Развлечениям предавались более широкие слои общества. Таверны, увеселительные сады, театры, мюзик-холлы давали возможность окунуться в пеструю городскую жизнь. До 1843 года театр в Лондоне был королевской монополией, и официально имели право давать представления только «Ковент-Гарден» (Covent Garden) и «Друри-Лейн» (Drury Lane), хотя в реальности действовали, конечно, и другие. Затем правила лицензирования стали более либеральными, и театры расплодились во множестве, в особенности на Стрэнде, Сент-Мартинс-лейн и на улице Хеймаркет. В очередной раз открылся театр «Садлерс-Уэллс» (Sadler’s Wells) в Ислингтоне, ведший свое начало с XVII века и пользовавшийся (под разными названиями) неизменной популярностью. «Роял-Кобург» (Royal Coburg) в Ламбете заручился королевским покровительством, но сменил название на «Олд-Вик» (Old Vic). Вскоре на главной улице каждого пригорода работал свой мюзик-холл. Билеты на галерку обходились в несколько пенсов.

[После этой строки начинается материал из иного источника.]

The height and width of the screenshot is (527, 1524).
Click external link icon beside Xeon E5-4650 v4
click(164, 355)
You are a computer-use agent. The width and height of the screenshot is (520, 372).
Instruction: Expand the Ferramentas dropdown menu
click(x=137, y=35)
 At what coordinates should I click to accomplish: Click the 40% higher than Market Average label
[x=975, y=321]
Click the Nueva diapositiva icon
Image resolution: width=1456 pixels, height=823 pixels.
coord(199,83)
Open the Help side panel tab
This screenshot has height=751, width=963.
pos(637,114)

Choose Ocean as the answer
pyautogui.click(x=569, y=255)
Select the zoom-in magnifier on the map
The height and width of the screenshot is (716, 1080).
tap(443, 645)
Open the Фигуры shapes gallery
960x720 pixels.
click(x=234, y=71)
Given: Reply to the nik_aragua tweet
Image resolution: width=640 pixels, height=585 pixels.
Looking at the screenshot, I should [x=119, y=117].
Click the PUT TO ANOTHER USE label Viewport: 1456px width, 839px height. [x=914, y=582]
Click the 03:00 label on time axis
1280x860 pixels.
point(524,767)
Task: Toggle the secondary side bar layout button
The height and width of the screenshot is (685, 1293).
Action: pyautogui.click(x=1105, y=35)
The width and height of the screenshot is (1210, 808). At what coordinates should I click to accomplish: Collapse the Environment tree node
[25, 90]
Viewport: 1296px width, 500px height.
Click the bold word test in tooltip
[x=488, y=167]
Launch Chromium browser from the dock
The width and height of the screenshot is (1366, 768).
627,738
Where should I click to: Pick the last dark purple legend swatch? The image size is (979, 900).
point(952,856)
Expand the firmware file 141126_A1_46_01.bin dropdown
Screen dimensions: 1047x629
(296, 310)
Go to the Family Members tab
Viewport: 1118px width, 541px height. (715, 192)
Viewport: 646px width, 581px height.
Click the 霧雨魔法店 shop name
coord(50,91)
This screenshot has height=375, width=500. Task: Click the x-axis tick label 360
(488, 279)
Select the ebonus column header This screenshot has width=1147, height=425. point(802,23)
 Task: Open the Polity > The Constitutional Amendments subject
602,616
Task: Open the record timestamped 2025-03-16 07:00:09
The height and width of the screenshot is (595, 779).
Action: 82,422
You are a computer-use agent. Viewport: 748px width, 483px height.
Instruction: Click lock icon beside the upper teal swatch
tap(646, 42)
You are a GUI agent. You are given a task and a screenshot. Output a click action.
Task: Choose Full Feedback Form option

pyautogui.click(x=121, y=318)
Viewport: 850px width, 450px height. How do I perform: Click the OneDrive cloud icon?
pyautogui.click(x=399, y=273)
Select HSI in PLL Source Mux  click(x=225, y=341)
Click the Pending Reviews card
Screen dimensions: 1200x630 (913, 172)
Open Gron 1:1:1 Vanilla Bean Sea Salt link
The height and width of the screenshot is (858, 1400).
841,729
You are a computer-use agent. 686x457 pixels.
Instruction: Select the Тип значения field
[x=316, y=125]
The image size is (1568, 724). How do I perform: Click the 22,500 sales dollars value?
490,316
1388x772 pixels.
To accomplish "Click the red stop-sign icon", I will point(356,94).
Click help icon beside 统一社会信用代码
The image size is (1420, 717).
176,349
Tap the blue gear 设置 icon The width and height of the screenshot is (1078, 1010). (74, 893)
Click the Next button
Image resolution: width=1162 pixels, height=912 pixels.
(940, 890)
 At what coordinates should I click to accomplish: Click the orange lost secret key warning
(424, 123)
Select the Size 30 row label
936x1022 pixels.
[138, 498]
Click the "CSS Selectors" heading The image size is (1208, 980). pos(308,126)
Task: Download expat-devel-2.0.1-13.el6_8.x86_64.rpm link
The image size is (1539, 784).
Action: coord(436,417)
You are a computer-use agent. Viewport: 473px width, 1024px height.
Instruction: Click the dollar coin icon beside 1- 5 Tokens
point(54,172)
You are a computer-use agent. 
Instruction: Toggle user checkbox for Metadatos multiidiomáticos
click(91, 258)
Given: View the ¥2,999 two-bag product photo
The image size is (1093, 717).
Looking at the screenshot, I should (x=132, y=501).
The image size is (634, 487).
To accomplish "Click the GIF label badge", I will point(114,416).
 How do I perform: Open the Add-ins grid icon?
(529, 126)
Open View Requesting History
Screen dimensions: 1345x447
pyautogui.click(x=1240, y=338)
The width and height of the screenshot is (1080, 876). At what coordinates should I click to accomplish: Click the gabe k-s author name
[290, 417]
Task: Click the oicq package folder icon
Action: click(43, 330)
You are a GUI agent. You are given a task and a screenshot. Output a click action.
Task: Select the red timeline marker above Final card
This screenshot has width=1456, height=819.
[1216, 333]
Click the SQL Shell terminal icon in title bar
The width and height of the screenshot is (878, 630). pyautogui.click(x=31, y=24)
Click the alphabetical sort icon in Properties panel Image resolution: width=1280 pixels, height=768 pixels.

Зрители часто буянили. Театр «Садлерс-Уэллс», согласно одному описанию, «оглашался непристойными словами, бранью, улюлюканьем, визгом, воплями, богохульствами, похабщиной – поистине дьявольской какофонией». Диккенс описывал завсегдатаев одного из любительских театров: «Чумазые мальчишки, переписчики у стряпчих, большеголовые юнцы, подвизающиеся в конторах Сити… отборнейшая городская шантрапа»[123]. Комический герой из Punch Люпин Путер ужасал своего отца «беспутными» привычками и пристрастием к мюзик-холлам. Однако, несмотря на весь этот шум, лондонцы слушали и оперы Оффенбаха, и оперетты Легара, и комические оперы Гилберта и Салливана; смотрели пьесы Уайльда, Пинеро и Ибсена, а в театре «Лицеум» (Lyceum) наслаждались постановками Шекспира с участием Генри Ирвинга и Эллен Терри.
Более зловещей была судьба тех клочков открытого пространства, которым удалось выжить среди огородов и кирпичных заводов, лежавших на пути расширения Лондона вовне. По мере того как земли, пригодные для отдыха, съеживались как шагреневая кожа, создавались комиссии по охране того, что еще осталось, – хотя бы и для того, чтобы отучить бедняков от «низких и разлагающих удовольствий… питейных домов, собачьих боев, боксерских поединков». Споры, как правило, вращались вокруг земель общего пользования, находившихся в частной собственности владельцев поместий, но сохранявших право общего доступа в силу традиций.